(Input data)

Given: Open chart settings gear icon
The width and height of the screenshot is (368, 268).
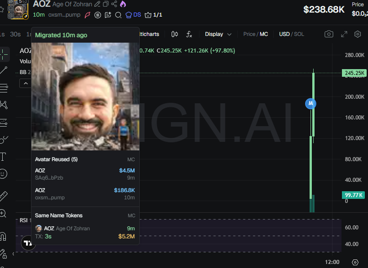Looking at the screenshot, I should 358,34.
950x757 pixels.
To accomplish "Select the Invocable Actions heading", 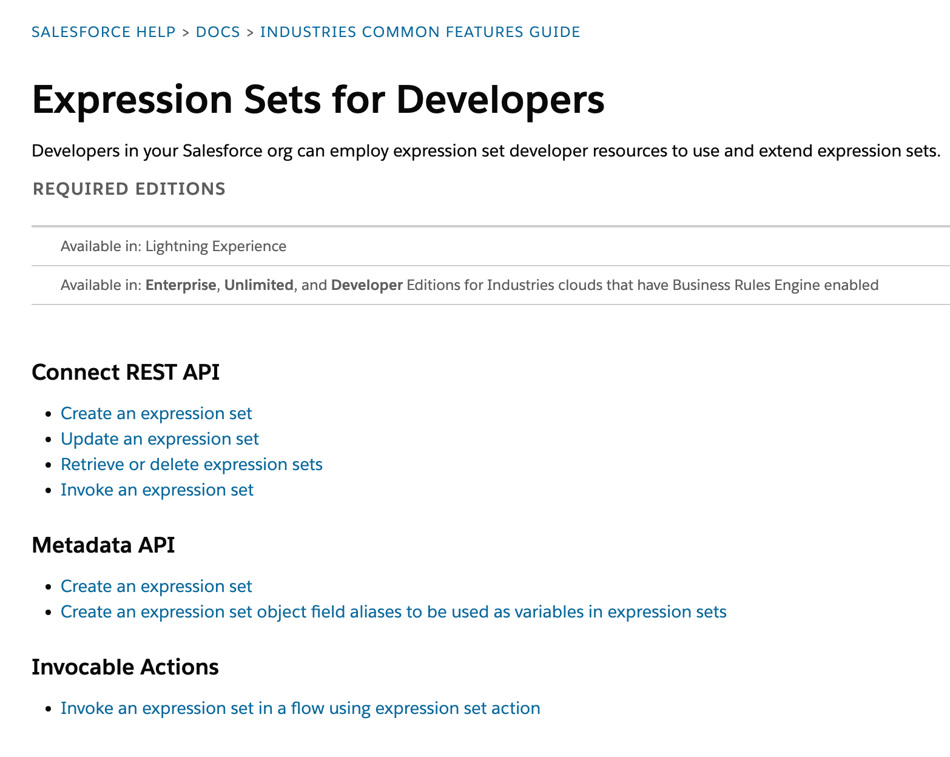I will [125, 667].
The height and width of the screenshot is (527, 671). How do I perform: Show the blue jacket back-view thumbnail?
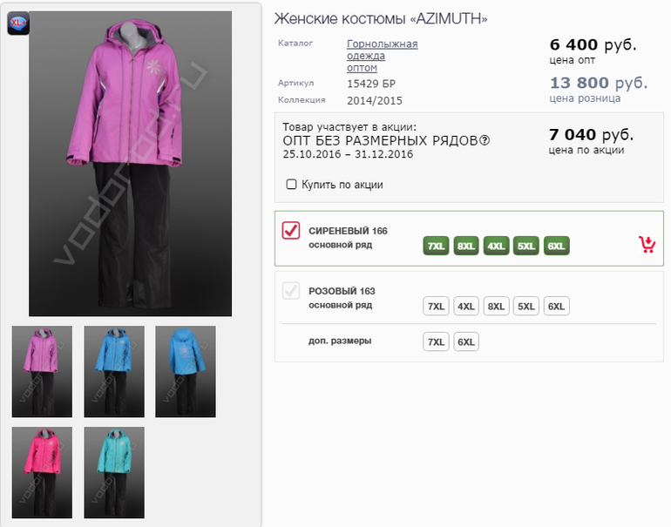pos(185,372)
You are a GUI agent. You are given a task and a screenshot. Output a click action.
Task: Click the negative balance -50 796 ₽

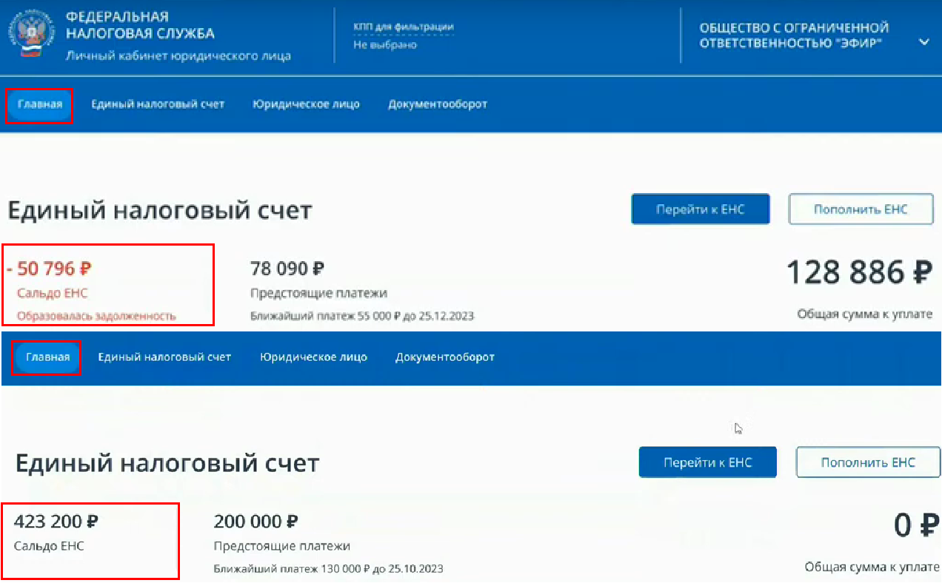pyautogui.click(x=50, y=269)
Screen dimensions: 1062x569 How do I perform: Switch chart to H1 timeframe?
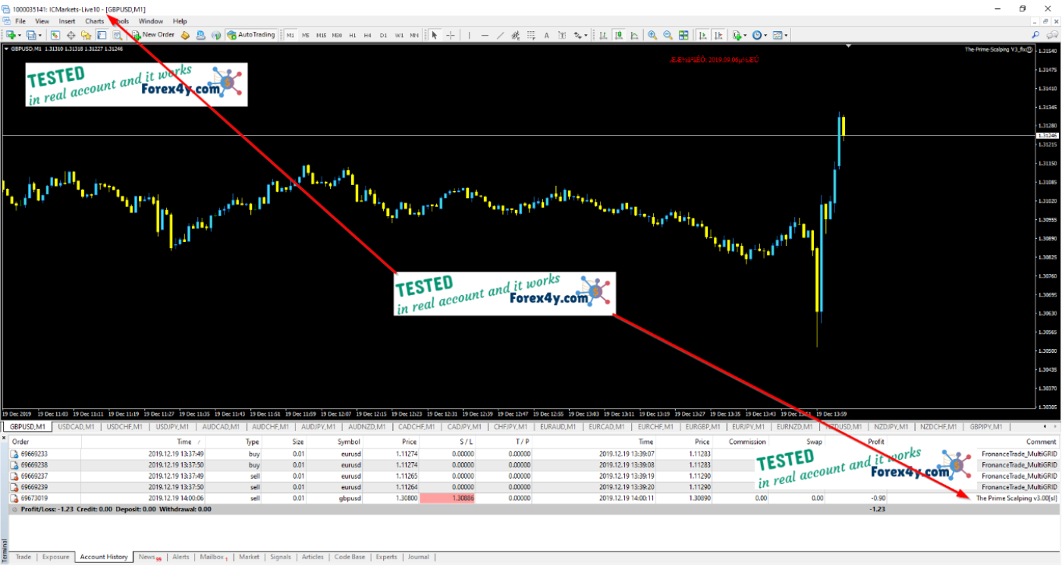352,35
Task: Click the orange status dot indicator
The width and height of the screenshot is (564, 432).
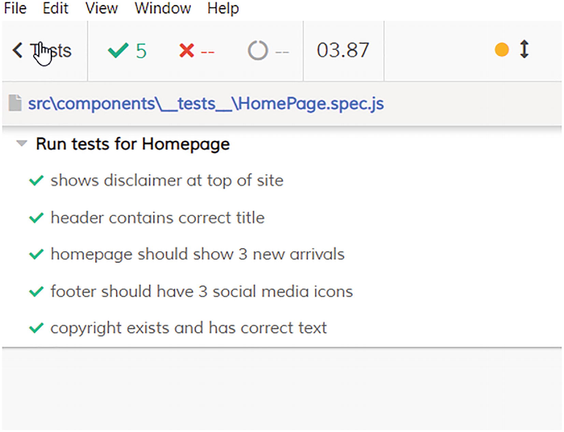Action: [502, 50]
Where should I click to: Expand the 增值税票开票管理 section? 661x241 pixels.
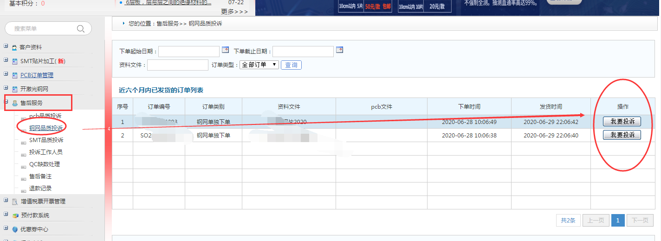click(6, 201)
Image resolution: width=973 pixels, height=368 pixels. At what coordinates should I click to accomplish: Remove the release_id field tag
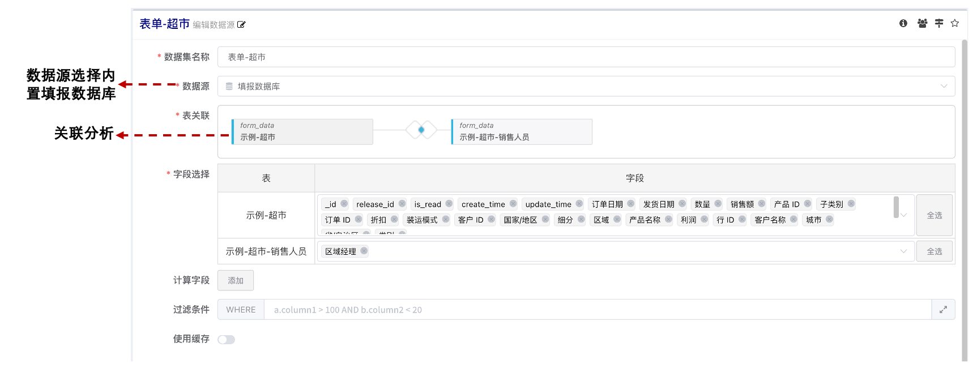402,204
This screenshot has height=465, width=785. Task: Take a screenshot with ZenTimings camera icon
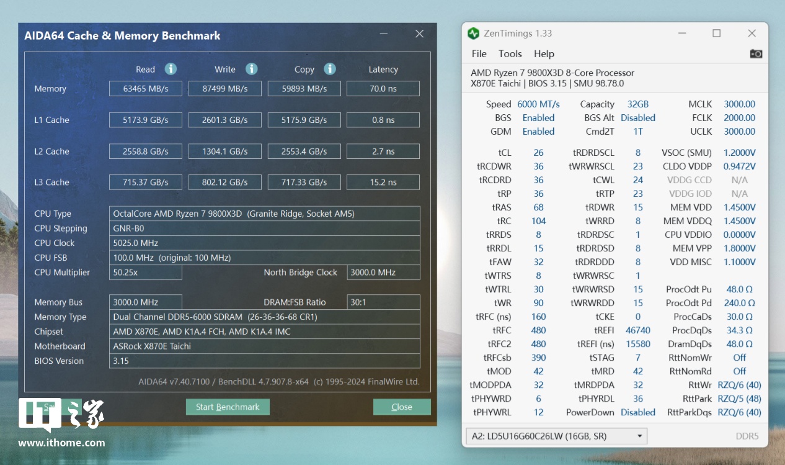pyautogui.click(x=756, y=54)
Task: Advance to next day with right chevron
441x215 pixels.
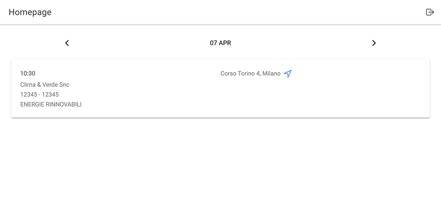Action: click(x=374, y=43)
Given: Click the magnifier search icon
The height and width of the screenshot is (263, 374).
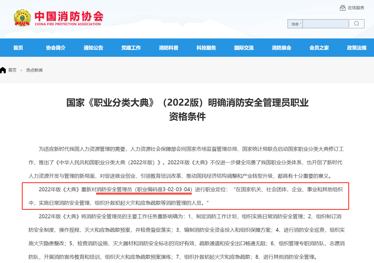Looking at the screenshot, I should coord(356,24).
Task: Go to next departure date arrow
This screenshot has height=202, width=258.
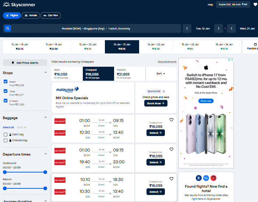Action: [x=219, y=28]
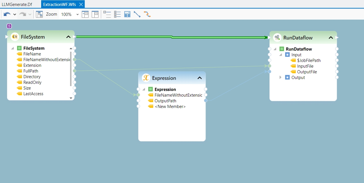Click the purple loop icon above FileSystem
This screenshot has height=183, width=364.
(9, 26)
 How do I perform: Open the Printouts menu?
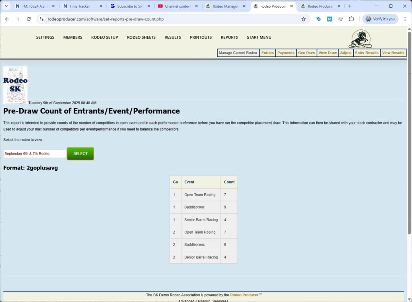pos(200,37)
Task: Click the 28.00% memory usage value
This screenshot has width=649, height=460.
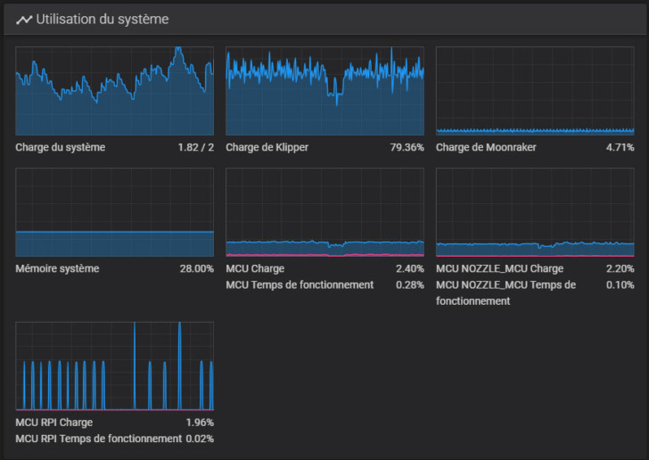Action: tap(197, 268)
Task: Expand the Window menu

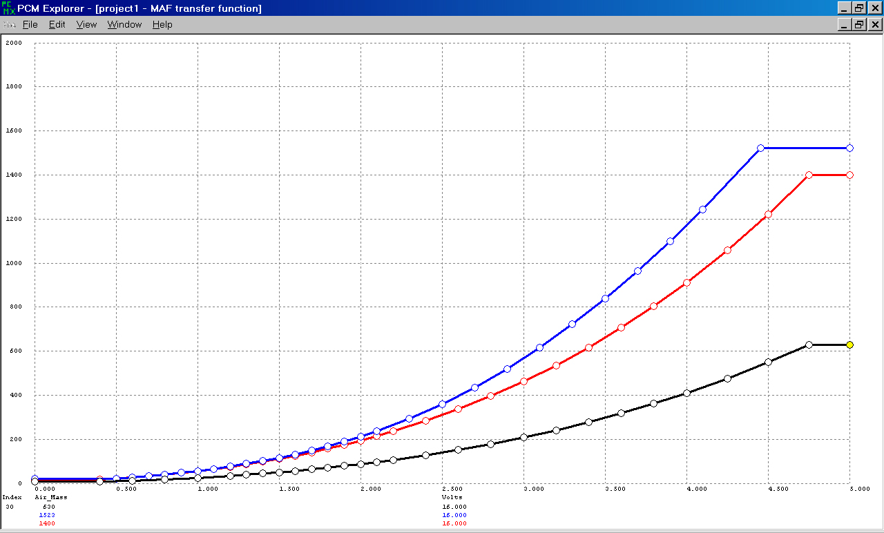Action: 124,25
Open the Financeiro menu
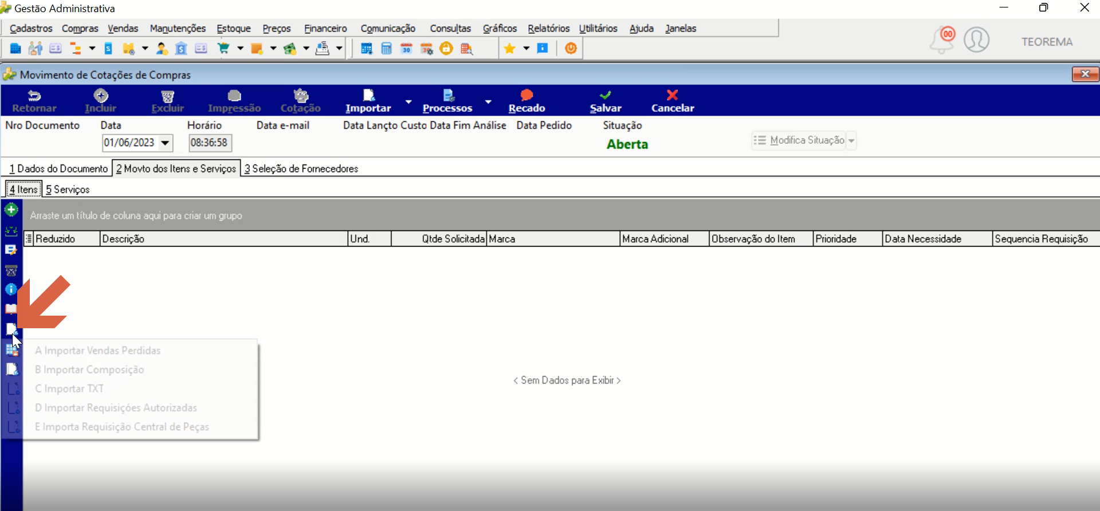The image size is (1100, 511). click(x=325, y=29)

(End Input data)

All that should appear in the response is the run of lines from the one with "How do I perform: Open the Printouts menu?" through the final line of the records, restated exactly, with pictures omitted.

[Response to this exercise]
 How do I perform: Open the Printouts menu?
pos(200,37)
Task: Click the 28.00% memory usage value
This screenshot has width=649, height=460.
Action: tap(197, 268)
Task: Expand the Window menu

Action: 124,25
Open the Financeiro menu
The image size is (1100, 511). click(x=325, y=29)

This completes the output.